• [Source extract]:
Education, Work, Hope: a Venetian student explains how Venice can be his, and his generation’s future.

In order to share some of the productive results of the round table held on 19 September 2017 by VeneziaMioFuturo/VeniceMyFuture, which put together four generations of students (university and high school), artisans and residents, we publish here an extract from the speech written by Matteo, a student at Foscarini:


 

My name is Matteo, I am 16 years old, I attend the liceo classico Marco Foscarini and I live in Venice. That which for me, since I was a child, was the most magical city in the world, in which the water takes the place of automobiles and in which playing soccer in the street is a simple custom, which today is transformed under my eyes in to a sort of trap from which to flee: I have been told not to hope for a future in the land of San Marco, that it has already born all of its fruit and now has dried up: I have been told that if I don’t choose a career in high society, I’ll not be able to afford a rental in the historic city; I’ve been told to go far away, out of the city, where I will have more hopes.

It’s useless to deny it: in Venice there is a large gap between the social classes (if we can define them in this way), and only those highest on the pyramid can afford the luxury of living in the beautiful capital of the Serenissima: that which I have already come to understand is that these days, either you are the child of gondolier, a taxi driver, a hotel owner, or “you’re out”.

[Stored items]
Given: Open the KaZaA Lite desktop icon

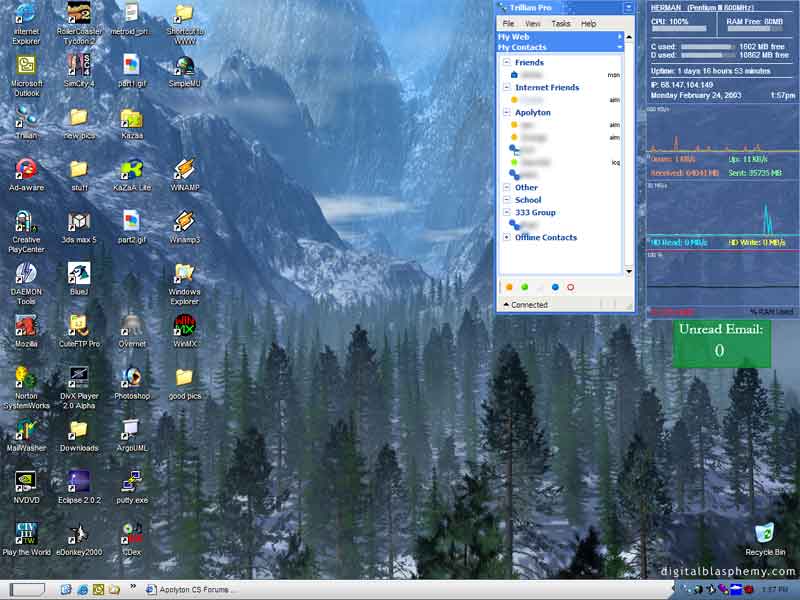Looking at the screenshot, I should 131,169.
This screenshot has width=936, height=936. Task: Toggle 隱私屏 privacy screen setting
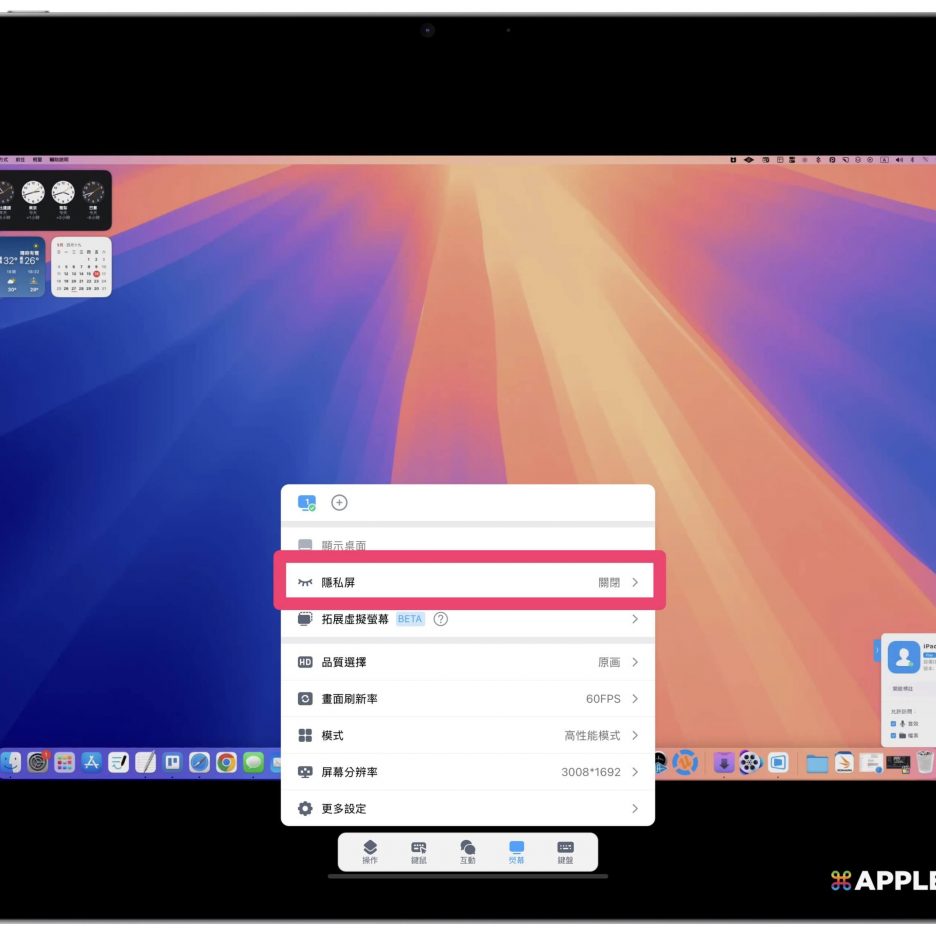pyautogui.click(x=467, y=582)
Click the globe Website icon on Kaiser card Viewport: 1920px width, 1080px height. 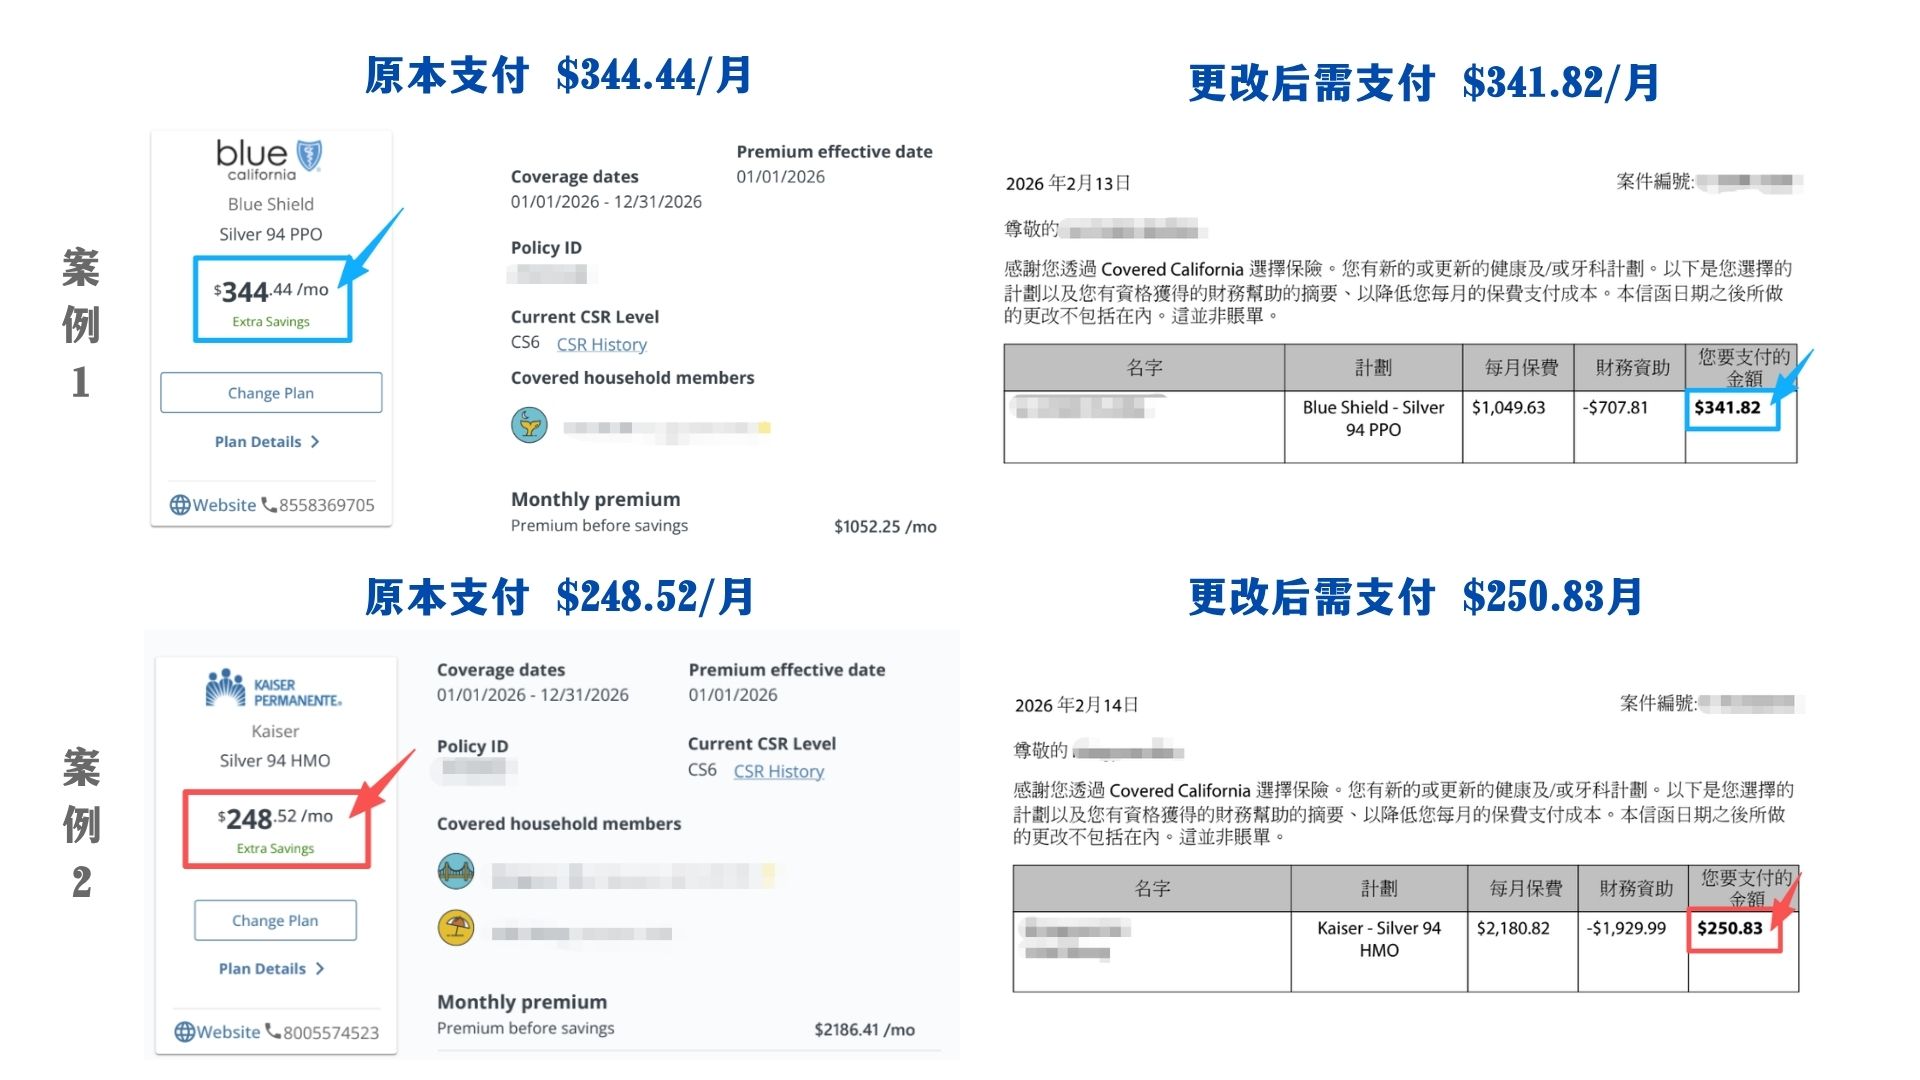(185, 1032)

• [Your task]:
In the Venice student's speech, which school does Matteo attend?

• [Result of the exercise]:
The liceo classico Marco Foscarini.